Back in 1774, before the invention of the current Latinized literal chemical symbols, chemists used traditional and rather arcane pictoral symbols to represent various chemicals, as shown by the list of Swedish chemical symbols. One such example of these symbols and nomenclature was Vitriolum cupri. (According to Merriam-Webster, "vitreolum" is a Latin adjective for glassy and has an association in French with stained glass windows. Somehow this resulted in "vitriol" becoming the name for sulfuric acid. More obviously, "cuprum" in Latin is copper. So Vitriolum cupri was copper sulfate.) The following word, "caeruleum", is a Latin word for dark blue.

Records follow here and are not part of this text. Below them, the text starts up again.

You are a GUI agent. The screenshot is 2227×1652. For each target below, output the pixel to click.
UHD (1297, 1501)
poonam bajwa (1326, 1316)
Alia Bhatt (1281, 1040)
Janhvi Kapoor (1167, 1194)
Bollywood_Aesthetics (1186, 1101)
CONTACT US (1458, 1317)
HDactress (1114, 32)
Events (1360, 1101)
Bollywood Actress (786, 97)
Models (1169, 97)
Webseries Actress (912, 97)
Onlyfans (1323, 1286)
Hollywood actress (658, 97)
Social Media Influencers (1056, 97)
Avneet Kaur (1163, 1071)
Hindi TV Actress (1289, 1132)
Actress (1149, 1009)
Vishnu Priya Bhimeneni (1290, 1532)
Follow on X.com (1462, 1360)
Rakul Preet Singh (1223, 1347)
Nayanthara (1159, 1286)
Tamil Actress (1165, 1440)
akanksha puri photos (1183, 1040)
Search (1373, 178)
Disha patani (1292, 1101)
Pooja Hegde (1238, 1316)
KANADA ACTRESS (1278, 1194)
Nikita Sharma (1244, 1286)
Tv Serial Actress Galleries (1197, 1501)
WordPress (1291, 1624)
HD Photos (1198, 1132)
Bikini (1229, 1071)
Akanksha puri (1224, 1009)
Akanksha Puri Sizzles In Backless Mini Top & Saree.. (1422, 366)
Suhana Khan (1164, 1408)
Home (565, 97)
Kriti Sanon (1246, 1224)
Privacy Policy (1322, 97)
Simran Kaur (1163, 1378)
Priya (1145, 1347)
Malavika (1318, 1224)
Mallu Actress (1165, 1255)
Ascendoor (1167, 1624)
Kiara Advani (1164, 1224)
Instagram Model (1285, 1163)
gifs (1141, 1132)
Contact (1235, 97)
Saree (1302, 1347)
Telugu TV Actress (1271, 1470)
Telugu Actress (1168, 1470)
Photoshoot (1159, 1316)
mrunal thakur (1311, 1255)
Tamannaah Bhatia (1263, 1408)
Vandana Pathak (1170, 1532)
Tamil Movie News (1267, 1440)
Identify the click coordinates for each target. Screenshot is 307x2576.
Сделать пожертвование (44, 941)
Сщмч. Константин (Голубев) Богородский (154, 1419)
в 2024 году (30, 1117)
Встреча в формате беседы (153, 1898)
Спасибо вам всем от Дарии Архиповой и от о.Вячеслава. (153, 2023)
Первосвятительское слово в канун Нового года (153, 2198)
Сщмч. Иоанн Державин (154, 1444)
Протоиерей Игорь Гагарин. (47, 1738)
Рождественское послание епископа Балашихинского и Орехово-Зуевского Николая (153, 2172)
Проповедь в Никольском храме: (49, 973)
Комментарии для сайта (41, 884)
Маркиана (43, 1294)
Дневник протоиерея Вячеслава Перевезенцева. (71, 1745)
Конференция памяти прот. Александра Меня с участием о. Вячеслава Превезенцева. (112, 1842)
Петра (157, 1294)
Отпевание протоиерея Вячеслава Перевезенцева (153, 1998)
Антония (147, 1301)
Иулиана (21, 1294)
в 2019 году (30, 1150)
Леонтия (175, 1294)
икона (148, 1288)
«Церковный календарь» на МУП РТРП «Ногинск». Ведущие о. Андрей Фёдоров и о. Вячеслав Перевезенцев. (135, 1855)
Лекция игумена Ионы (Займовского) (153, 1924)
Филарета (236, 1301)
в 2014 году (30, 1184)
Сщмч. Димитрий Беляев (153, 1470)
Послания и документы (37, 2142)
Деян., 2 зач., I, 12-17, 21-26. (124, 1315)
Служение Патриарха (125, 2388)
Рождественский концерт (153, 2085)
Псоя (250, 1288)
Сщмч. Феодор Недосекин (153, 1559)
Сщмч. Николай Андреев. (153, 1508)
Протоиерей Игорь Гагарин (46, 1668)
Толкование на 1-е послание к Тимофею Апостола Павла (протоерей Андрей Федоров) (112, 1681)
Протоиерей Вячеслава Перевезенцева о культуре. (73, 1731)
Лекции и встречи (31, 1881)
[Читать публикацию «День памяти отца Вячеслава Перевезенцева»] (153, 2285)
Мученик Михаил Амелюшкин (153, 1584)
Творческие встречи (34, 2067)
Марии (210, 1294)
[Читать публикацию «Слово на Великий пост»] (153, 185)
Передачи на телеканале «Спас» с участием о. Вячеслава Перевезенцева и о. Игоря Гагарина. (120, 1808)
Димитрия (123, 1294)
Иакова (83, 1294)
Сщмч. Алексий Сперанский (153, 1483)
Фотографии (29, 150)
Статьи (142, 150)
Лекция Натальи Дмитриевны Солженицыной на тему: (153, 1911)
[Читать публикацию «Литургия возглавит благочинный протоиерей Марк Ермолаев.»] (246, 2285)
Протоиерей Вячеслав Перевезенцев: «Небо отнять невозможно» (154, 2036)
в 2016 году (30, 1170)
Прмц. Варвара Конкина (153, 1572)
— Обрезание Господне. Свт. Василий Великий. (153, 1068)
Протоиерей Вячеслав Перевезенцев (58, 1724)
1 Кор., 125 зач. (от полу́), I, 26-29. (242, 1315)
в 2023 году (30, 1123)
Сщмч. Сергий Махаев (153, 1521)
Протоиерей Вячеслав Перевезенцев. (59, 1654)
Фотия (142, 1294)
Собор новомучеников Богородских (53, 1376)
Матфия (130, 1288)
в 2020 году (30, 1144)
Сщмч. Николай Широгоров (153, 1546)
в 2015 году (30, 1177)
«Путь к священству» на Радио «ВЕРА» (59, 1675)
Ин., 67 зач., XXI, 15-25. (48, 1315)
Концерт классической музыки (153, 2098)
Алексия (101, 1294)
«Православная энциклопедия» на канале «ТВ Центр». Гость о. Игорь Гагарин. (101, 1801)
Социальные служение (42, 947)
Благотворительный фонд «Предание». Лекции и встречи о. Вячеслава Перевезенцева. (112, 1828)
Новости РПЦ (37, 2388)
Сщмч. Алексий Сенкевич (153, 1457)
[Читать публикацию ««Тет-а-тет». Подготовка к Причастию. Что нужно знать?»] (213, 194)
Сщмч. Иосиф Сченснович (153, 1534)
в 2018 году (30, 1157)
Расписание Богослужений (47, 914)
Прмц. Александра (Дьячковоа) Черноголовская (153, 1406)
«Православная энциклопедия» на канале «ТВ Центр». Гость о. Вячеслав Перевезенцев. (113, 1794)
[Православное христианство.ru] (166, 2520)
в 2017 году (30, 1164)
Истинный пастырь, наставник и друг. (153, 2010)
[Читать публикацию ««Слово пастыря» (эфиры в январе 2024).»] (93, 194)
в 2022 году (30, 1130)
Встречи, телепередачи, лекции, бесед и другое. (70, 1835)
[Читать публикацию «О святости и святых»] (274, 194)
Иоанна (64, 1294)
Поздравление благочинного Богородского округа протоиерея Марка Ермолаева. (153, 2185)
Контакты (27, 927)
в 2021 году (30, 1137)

Thus, despite the seemingly cryptic naming, the terms are both descriptive and fitting in this situation.

The Vitriolum cupri was the blue solution of CuSO4 that Professor McBride showed during the lecture. When it was mixed with caustic soda ("corrosive sodium") – NaOH – the two solutions reacted. The solution changed to a lighter blue color, and a precipitate formed. Adding more NaOH would yield a darker blue solution. This reaction would be considered an example of "double decomposition", which could be explained in those days by the concept of dualism.

Frame (23)

AB + CD => AD + CB

Charges: A(+)B(-) + C(+)D(-) => A(+)D(-) + C(+)B(-)

Specific Reaction: 2NaOH + CuSO4 => Na2SO4 + Cu(OH)2 (precipitate)

A Double Decomposition reaction is one where two compounds change their partners. It is called a double decomposition because both compounds appear to decompose from their original formats once in the solution. An example is the reaction between sodium hydroxide and copper II (cupric) sulfate. Scientists wondered why compounds would partner with some compounds, but not others. This was explained by the idea of dualism, that there are two different kinds of matter or chemicals - positive and negative (as shown in frame 21). One can see by the charge labeling that positive and negative charges seem to go together. So, these reactions were explained by electricity, which has a lot of truth to it for ionic reactions of salts.